Maini described the government’s plan as “holistic”.
“If the government announces it sooner, it will send out a strong signal and bring in investments on supplier side and energy side.”
The government expects the electric vehicles to help the country save 2.2 million tonnes (mt) to 2.5 mt of liquid fuel, valued around ₹ 14,000-15,000 crore. It also sees them reducing the country’s carbon dioxide emissions by up to 1.5%. In the next two years, the government hopes the policy will help facilitate sales of at least 800,000 electric vehicles, led by the sale of two- and three-wheelers.
India is the third most polluting country in the world, after the US and China, which have signed a major bilateral climate deal in November, wherein the US will reduce its emissions by 26-28% below its 2005 level by 2025 and China will reach the peak of its harmful carbon dioxide emissions around 2030.
India, too, is gearing up to meet the challenge. In November, the country’s National Green Tribunal announced that it would ban vehicles older than 15 years from New Delhi’s roads. This has been subsequently challenged by the centre. “The centre is likely to allocate ₹ 800 crore to the auto industry (for electric vehicles) during the upcoming Union budget, which will be utilized for subsidies, infrastructure creation and R&D (research and development) activities over the next two years.

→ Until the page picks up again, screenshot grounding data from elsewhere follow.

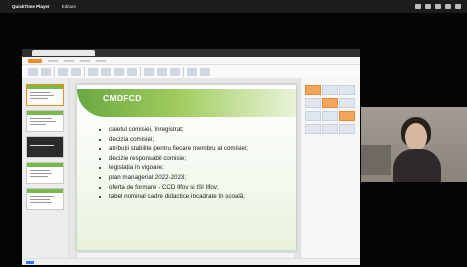  What do you see at coordinates (178, 140) in the screenshot?
I see `bullet-item: decizia comisiei;` at bounding box center [178, 140].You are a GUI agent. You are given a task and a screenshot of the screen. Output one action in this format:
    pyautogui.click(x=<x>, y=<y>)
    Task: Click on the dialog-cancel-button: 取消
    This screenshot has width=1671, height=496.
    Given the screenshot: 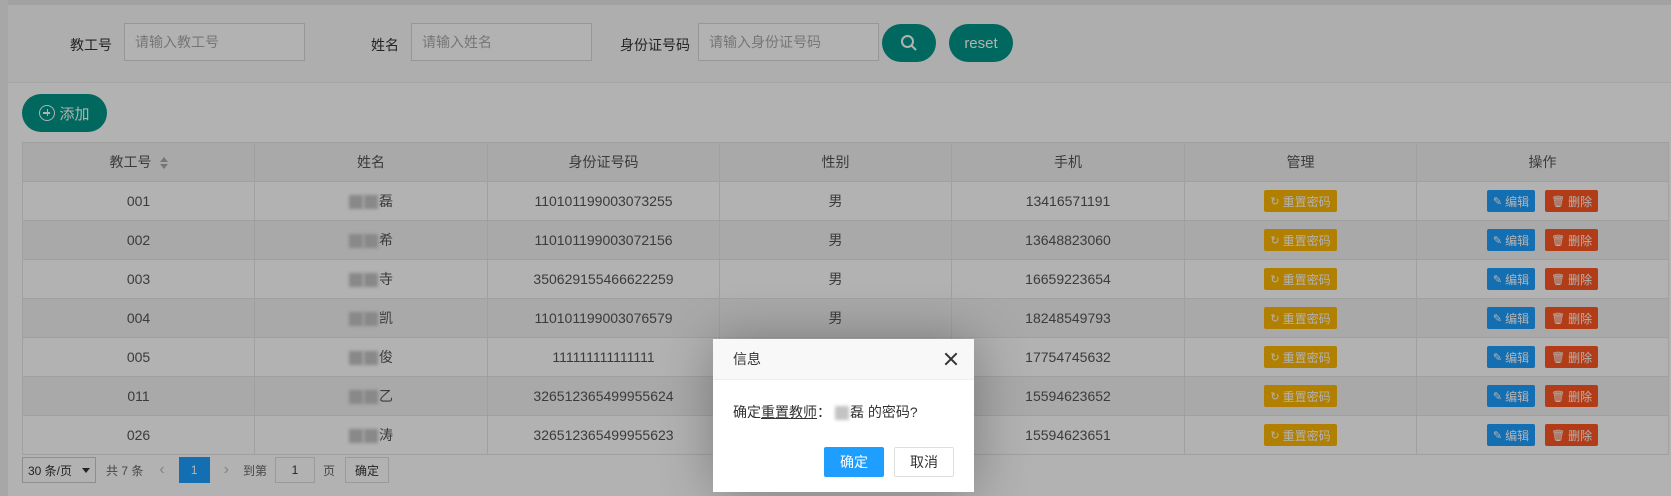 What is the action you would take?
    pyautogui.click(x=924, y=462)
     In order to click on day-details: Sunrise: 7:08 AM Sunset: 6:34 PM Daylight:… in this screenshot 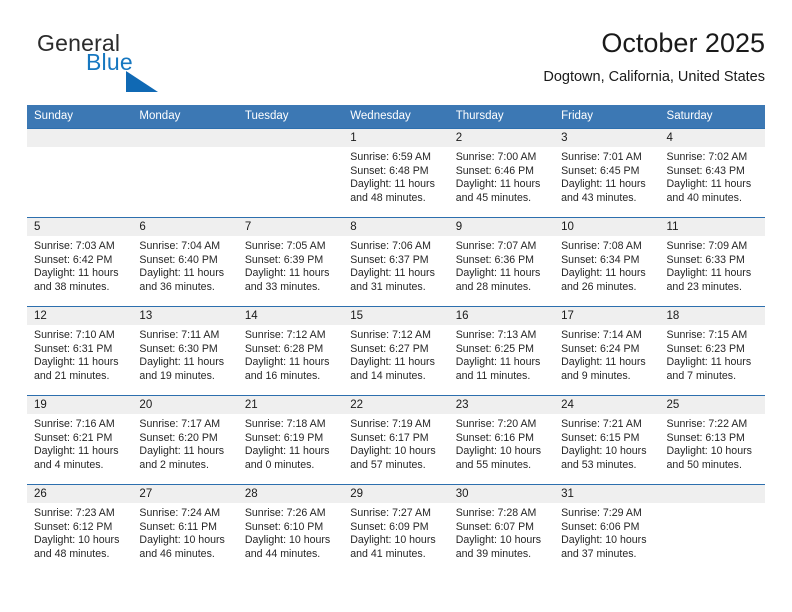, I will do `click(606, 265)`.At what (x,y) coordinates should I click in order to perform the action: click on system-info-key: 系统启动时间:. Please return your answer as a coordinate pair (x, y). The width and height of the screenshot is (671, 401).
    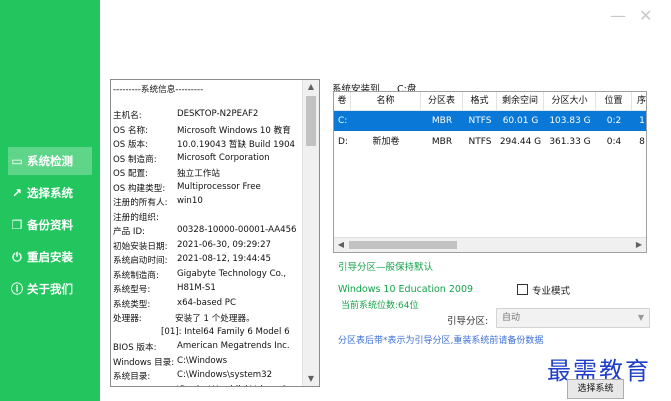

Besides, the government will also create a fund of at least ₹ 600 crore from the auto cess that it gets for every vehicle sold in the country,” said a senior government official who spoke on condition of anonymity.
The cess refers to the one-eighth of a percent of a car’s cost that goes to the consolidated fund of India. “An announcement to this effect is likely to happen during the budget. We are in the process of devising a mechanism to track incentives and subsidies electronically. The finance ministry is quite keen on the project,” said a second government official familiar with the development, who also didn’t wish to be identified.
A DHI spokesperson didn’t respond to an email seeking comment. A finance ministry spokesperson said in an e-mail that “any story relating to Budgetary proposals at this stage is speculative and therefore, can neither be confirmed nor denied at this point of time.”
A consultant who asked not to be identified said the policy should focus on developing right kind of infrastructure and battery technology.
Naveen Munjal, managing director, Hero Electric, said the government’s target of putting 6 million electric vehicles on the road by 2020 is very aggressive.
“There is no infrastructure to support that kind of figure. Therefore, funds have to come immediately. This plan was announced in January 2013 and things have not really moved quickly,” Munjal said.
He added that Hero Electric’s future depends on the policy.
“Our survival is based on this policy. If it does not happen now, India will miss the bus,” Munjal said.
Mayank Aggarwal in Delhi contributed to this story.